Q1. 相続開始前の人間関係で気をつけた方がよいことはありますか?
相続の分割には相続開始までの人間関係が大きく影響するというのが実感です。日頃から、兄弟などの人間関係がうまくいっていたり信頼関係があれば、相続の話合いのときも意思の疎通は生まれやすいものです。
「魅は与によって生じ、求によって滅す」という言葉があります。あの人は魅力があるというときは、与える(物だけではなく、気持ちも含めて)人であり、求めるばかりの人は魅力が減っていくものだということを表した言葉です。こうした心がけも大切なことです。
相続の話合いのときに、難しいものがあります。
よくあるケースには、農家の長男と他の人たちとの関係があります。農家を継いだ長男が、実際には遺産の土地で農家を営んでおり、他の兄弟たちは別に生活しています。現実には、その人間関係にあった背景が、この相続によって爆発するケースが多いようです。
良い関係が築けたある長男
ある長男の話ですが、長男が遺産の全部を相続し、家を守っていくことになりました。ちょうどその土地に収用の話が起こり、県が道路用地として買ってくれることになったのです。
そこで、長男は兄弟全員を集めてその話をしました。
「先祖の土地を預からせてもらっているので、その土地がお金になりました。ついては少ないけど・・・」と言って、全員に100万円ずつ渡しました。

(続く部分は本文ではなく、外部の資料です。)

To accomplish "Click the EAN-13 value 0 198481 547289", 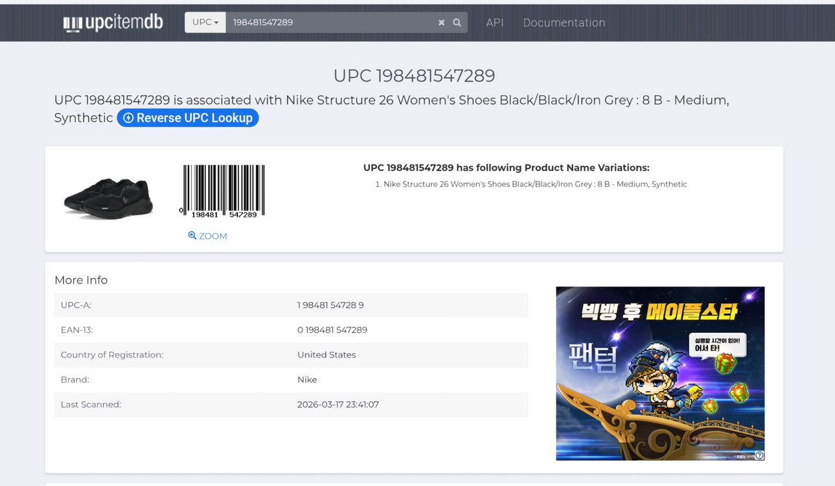I will [x=332, y=330].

他の兄弟たちは、長男は墓守や同居の母親の面倒、それに近所づきあいも大変なことを理解していました。 しかも、財産は長男にまかせていたので、もとから何も文句をいうつもりはなかったのです。
しかし、この件によってますます「あの兄貴に任せておけば安心」という感じになったのです。

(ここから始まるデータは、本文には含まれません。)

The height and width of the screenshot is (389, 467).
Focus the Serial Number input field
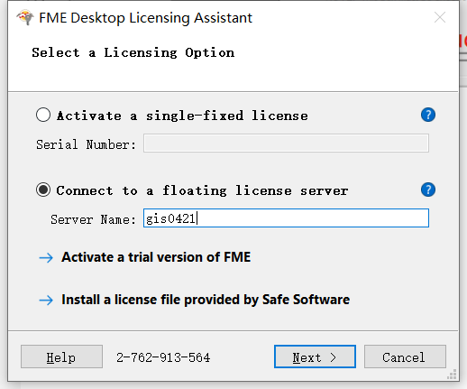[286, 144]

Q2.生命保険は分割対象の遺産にならないことがあると聞きましたが、どういうことですか?
A2.受取人の指定がある死亡保険金は、受取人固有の財産となり、遺産分割協議の対象となりません。特定の相続人に財産を多く残したいときに有効な手段となります。
死亡保険金はみなし相続財産となり、本来は被相続人の相続財産に含まれないものなのですが、その経済的価値や財産の性格上、これらを被相続人の財産とみなして相続税の課税の対象としています。
しかし、受取人の指定がある死亡保険金は、本来被相続人の財産ではなく、受取人固有の財産となります。その財産の取得原因がたとえ被相続人の死亡によるものだとしても、遺産分割の対象とはなりません。
例えばこんな事例がありました。
父親は長男に多額の遺産を残したいと考えていました。そのとき、「すべての遺産を長男1人に相続させる」という遺言を残したとしたらどうでしょうか。遺言がある場合には、法定相続分に優先して遺言により配分されることになりますが、それでも法定相続人には、それぞれ法定相続分の2分の1の遺留分が認められており、相続分がそれ以下になってしまうときには遺留分の減殺請求を行なうことができます。ですから、遺言を残すという方法は得策とは言えません。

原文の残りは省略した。